Text
* start *
US Jewish institutions take pride in LGBTQ support
Marking confrontational pivot point in the gay rights movement which saw police violence, museums and nonprofits join consortium to commemorate the event through art and education
By CATHRYN J. PRINCE. 1 June 2019. Times of Israel.
NEW YORK — At first glance Ross Bleckner’s “Double Portrait (Gay Flag)” might be viewed simply as a pop-culture tribute to the rainbow flag symbolic of the gay rights movement.
But a closer inspection of the painting reveals a raised Star of David and it becomes clear — the nine-foot by three-foot canvas is really an exploration of the artist’s overlapping gay and Jewish identities.
For the past year, as part of the 50th Anniversary of the Stonewall Uprising, the Jewish Museum’s “Scenes from the Collection” has displayed works highlighting themes of gender and identity. Through these canvases it hopes visitors will further explore the role Jewish people, institutions and art played in the LGBTQ civil rights movement.
The museum is one of several Jewish institutions, including the Center for Jewish History, the American Jewish Historical Society and the Museum of Jewish Heritage, participating in the nonprofit Stonewall 50 Consortium. The consortium provides the framework for commemorations and celebrations of the watershed event.
“Jews have always been involved in social justice in US and gay Jews and allies have been key players in the movement,” said Eric Marcus, the consortium’s founder and chair.
* end *
(Element and text position data)
* start *
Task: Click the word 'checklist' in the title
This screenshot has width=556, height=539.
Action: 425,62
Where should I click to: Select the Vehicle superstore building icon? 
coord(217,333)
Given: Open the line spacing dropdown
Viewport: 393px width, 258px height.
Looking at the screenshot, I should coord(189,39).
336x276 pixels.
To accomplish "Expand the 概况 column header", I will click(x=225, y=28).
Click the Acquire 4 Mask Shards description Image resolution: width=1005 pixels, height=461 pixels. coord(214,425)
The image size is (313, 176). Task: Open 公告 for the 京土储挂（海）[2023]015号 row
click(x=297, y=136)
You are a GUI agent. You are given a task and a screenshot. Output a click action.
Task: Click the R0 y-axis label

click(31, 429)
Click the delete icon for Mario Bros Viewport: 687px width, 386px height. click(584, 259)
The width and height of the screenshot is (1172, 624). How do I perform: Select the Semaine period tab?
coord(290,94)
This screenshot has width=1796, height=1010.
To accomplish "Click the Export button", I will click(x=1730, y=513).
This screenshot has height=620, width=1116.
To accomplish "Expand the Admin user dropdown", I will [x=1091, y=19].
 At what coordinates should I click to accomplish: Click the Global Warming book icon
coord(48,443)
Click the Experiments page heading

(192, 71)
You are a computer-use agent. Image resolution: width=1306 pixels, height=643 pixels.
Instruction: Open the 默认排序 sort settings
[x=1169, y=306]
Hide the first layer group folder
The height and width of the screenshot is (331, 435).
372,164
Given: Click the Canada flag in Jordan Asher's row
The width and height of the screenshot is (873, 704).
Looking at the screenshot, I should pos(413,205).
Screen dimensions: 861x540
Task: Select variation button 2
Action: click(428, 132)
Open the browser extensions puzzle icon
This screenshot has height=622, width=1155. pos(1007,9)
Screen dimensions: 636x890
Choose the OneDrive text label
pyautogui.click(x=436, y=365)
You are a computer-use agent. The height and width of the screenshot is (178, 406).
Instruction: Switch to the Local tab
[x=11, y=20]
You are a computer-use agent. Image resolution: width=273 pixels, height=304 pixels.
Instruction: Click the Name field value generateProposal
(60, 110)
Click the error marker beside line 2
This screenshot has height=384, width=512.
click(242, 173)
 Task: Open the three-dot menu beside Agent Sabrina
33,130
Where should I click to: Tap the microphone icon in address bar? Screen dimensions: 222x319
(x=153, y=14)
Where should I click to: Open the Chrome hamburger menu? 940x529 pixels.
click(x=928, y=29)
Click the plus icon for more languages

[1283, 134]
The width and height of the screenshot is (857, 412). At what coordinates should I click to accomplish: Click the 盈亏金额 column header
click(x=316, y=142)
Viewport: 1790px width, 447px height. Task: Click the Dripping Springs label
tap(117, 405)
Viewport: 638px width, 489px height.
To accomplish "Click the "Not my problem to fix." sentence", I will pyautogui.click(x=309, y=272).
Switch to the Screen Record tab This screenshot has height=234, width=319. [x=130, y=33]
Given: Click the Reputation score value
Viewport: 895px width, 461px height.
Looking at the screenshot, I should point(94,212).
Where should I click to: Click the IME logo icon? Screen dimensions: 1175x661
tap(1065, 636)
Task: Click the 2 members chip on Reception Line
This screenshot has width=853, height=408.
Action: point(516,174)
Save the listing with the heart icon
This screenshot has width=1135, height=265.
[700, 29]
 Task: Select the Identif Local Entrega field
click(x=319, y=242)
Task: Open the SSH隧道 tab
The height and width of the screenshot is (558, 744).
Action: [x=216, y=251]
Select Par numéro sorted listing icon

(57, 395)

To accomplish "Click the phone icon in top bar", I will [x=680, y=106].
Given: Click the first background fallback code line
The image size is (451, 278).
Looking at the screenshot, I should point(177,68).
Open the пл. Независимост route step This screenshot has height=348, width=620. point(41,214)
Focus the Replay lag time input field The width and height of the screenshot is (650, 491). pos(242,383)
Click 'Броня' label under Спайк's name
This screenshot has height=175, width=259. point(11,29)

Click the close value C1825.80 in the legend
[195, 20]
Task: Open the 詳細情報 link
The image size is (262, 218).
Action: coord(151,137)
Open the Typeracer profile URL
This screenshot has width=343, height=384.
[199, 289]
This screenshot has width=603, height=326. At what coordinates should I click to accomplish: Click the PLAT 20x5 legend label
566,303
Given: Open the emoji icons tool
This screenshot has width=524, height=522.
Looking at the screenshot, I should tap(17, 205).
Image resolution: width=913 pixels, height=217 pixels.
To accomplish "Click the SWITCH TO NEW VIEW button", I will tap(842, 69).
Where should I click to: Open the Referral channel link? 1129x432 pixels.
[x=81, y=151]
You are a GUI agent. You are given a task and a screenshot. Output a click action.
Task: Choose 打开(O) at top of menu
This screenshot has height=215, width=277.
* end *
Written problem 1
Repeat the Stonewall article from "But a closer" down to "the watershed event.".
Written problem 2
Answer these questions using the Stonewall article:
(a) What are the dimensions of the canvas of "Double Portrait (Gay Flag)"?
(b) The Jewish Museum's "Scenes from the Collection" is part of which anniversary?
(c) Who is the founder and chair of the Stonewall 50 Consortium?
The listing above was taken from a separate source.

Full answer 1
But a closer inspection of the painting reveals a raised Star of David and it becomes clear — the nine-foot by three-foot canvas is really an exploration of the artist’s overlapping gay and Jewish identities.
For the past year, as part of the 50th Anniversary of the Stonewall Uprising, the Jewish Museum’s “Scenes from the Collection” has displayed works highlighting themes of gender and identity. Through these canvases it hopes visitors will further explore the role Jewish people, institutions and art played in the LGBTQ civil rights movement.
The museum is one of several Jewish institutions, including the Center for Jewish History, the American Jewish Historical Society and the Museum of Jewish Heritage, participating in the nonprofit Stonewall 50 Consortium. The consortium provides the framework for commemorations and celebrations of the watershed event.

Full answer 2
(a) Nine feet by three feet.
(b) The 50th Anniversary of the Stonewall Uprising.
(c) Eric Marcus.